En este sentido, Rousseau colaboró decisivamente en la difusión de una estética del sentimiento con la
publicación de su novela La nueva Eloísa (1761), aunque no sea ni el único escritor de novelas
sentimentales ni el único responsable de los melodramas lacrimógenos que siguieron (las denominadas
pleurnicheries). La bondad del hombre en un ideal estado de naturaleza es la base de una obra
destinada a inaugurar la pedagogía moderna: Emilio o De la educación (1762); por ello la labor
educativa ha de llevarse a cabo al margen de la sociedad y de sus instituciones y no consiste en
imponer normas o dirigir aprendizajes, sino en impulsar el desarrollo de las inclinaciones espontáneas
del niño facilitando su contacto con la naturaleza, que es sabia y educativa.
Por otro lado, sus Confesiones (publicadas póstumamente en 1782 y 1789) representan, en un siglo
inclinado a la autobiografía, un ejemplo excepcional de introspección personal y de exhibición
extremada de la propia intimidad, en un grado que no se alcanzaría hasta el pleno romanticismo.

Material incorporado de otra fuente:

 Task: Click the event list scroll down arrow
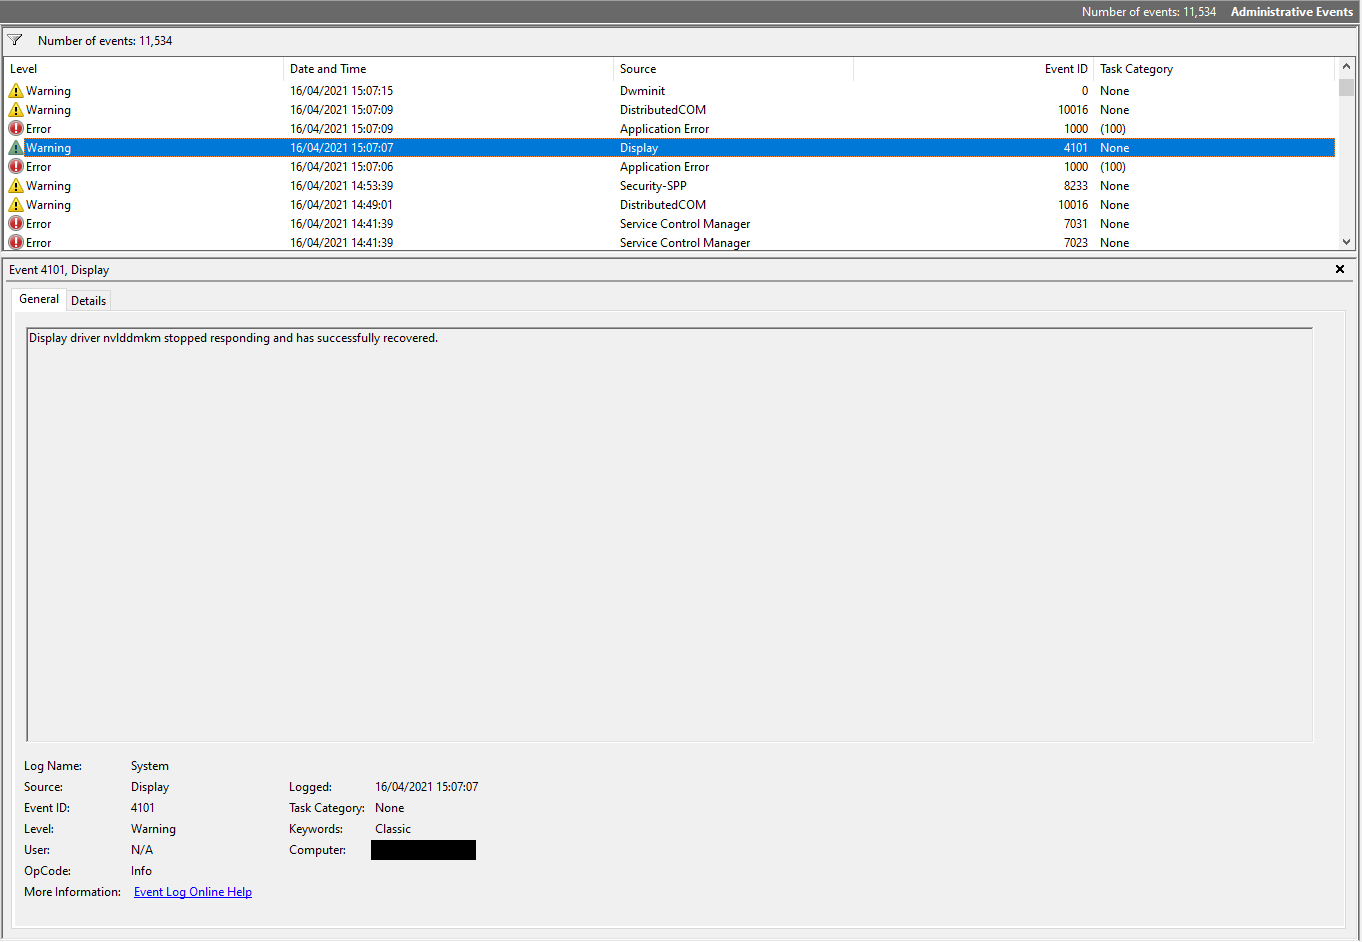pyautogui.click(x=1346, y=242)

Finalmente, no resulta extraño que la muerte le sorprendiera meditando en la soledad de los jardines a
la inglesa del castillo de Ermenonville, donde le había invitado el marqués de Girardin, mientras se
entregaba al ilustrado placer de la herborización, tal como había dejado descrito en Las ensoñaciones
del paseante solitario, publicadas también póstumamente en 1782.
La dualidad de la figura y la obra de Rousseau no pasó desapercibida a sus coetáneos, como
demuestran las palabras de Goethe: "Con Voltaire termina un mundo, con Rousseau comienza otro". Un
mundo que, por un lado, conducía al romanticismo (debido al avance del irracionalismo, la
exacerbación del sentimentalismo, el auge de los nacionalismos y la revalorización de las oscuras
edades medievales) y, por otro, a la Revolución.